What is the difference between Character Sets, Encoding & Collations


You must have heard before about these terms – Encoding, Character Sets and Collations.

So what exactly these terms means ?

A character set is a set of symbols and encodings. We can also term character set as a list of characters with unique numbers. For example, in the Unicode character set, the number for A is 41.

A collation is a set of rules for comparing characters in a character set.

Encoding is an algorithm that translates a list of numbers to binary so it can be stored on disk. For example UTF-8 would translate the number sequence 1, 2, 3, 4 like this: “00000001 00000010 00000011 00000100″.

Let’s explore more about these terms with the help of an example :

Suppose we have four letters : “S”, “T”, “s”, “t”. We assume that each letter corresponds to a number :

“S”=0, “T”=1, “s”=2, “t”=3

Now letter “S” represents a symbol and corresponding number, which is 0, represents the encoding for “S” and combination of all four letters and their encodings is a character set.

If you want to compare two letter then you can simply do that by comparing their encodings and can quickly find out that by looking at their encoding.
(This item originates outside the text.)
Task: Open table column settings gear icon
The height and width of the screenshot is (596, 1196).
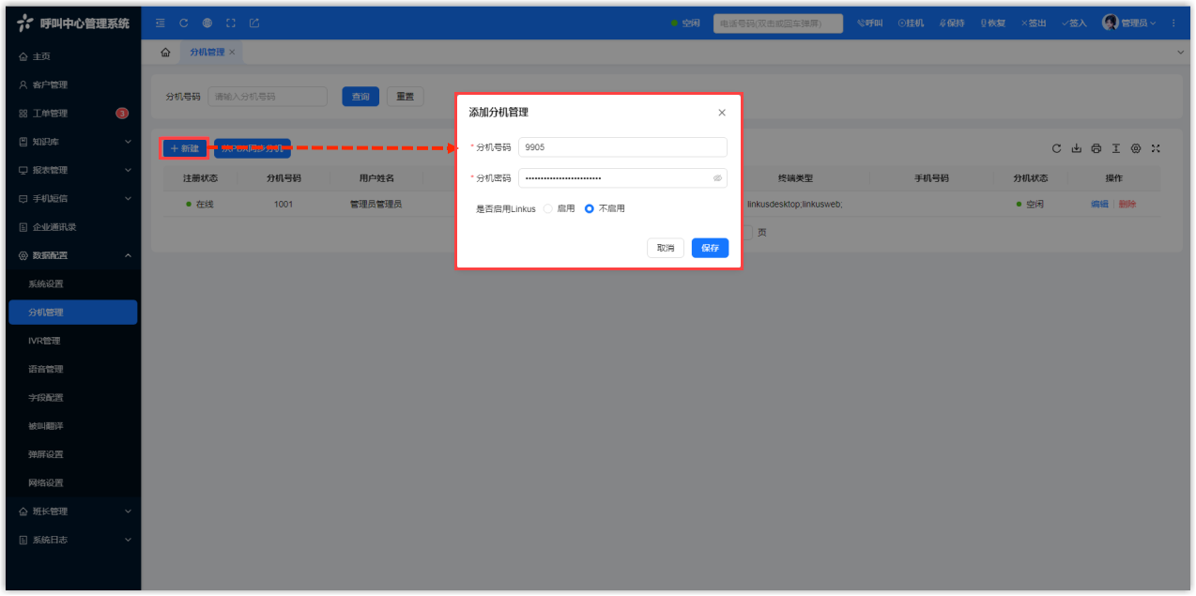Action: pos(1136,148)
For eg, you want to compare “S” with “T” then look at their corresponding encoding which is 0 and 1 respectively. Thus we can quickly find out that “S” is less than “T” because 0 is less than 1.

Collation is a set of rules for comparing characters( for eg. sorting of data in mysql) in a character set. Choosing appropriate collation type is very important, if you are dealing with sorting of multilingual data. “utf8_unicode_ci” is the most preferred collation type in such case.

There are some other terms as well, which are closely related with what we are discussing, like Unicode, UTF-8 etc. Let’s try to understand some of these as well.

UTF-8 is an encoding used to translate binary data into numbers, whereas Unicode is a character set used to translate numbers into characters.

Unicode is a standard that defines Universal Character Set (UCS) which is a superset of all existing characters required to represent all known languages. Unicode assigns a Name and a Number(code-point) to each character in its repertoire.

On other hand, UTF-8 encoding is a way to represent these characters digitally in computer memory. UTF-8 maps each code-point into a sequence of octets (8-bit bytes)